* [ABOUT THIS TASK]: Your reply should be the whole listing, copied exactly, with the pictures left out.

* [RECORDS TO PROCESS]:
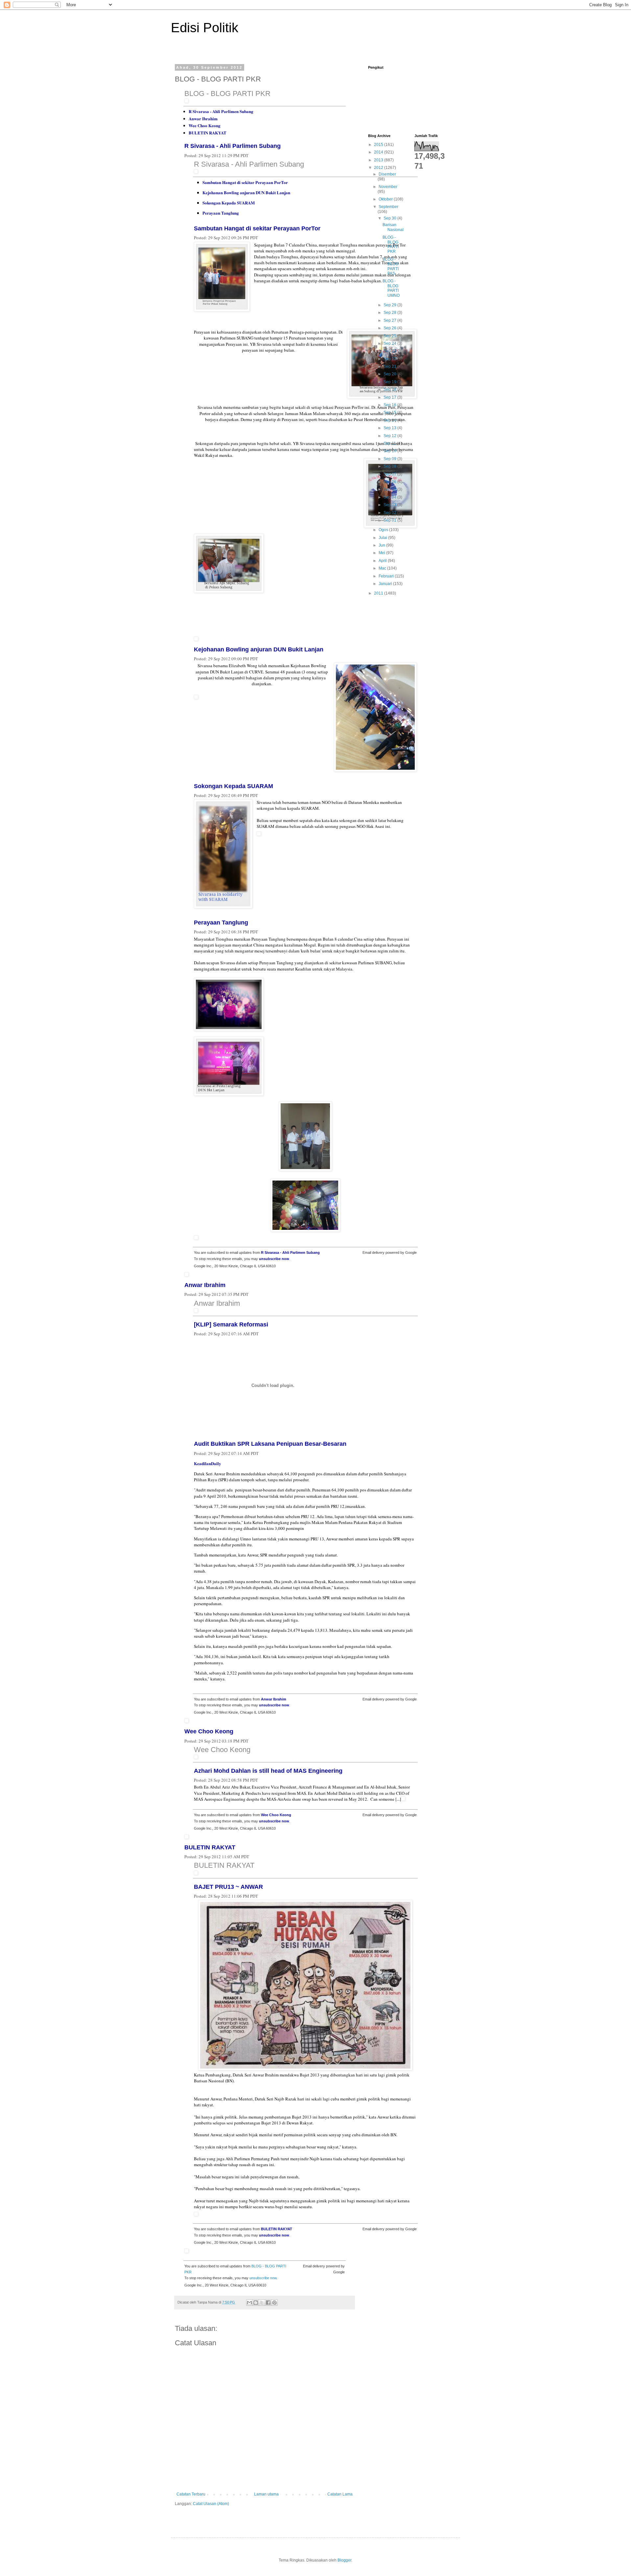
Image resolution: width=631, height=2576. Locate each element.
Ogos (384, 529)
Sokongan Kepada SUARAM (228, 202)
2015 (379, 144)
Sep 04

* [SOLUTION TO THIS TASK]:
Image resolution: width=631, height=2576. Locate each element.
Ogos (384, 529)
Sokongan Kepada SUARAM (228, 202)
2015 (379, 144)
Sep 04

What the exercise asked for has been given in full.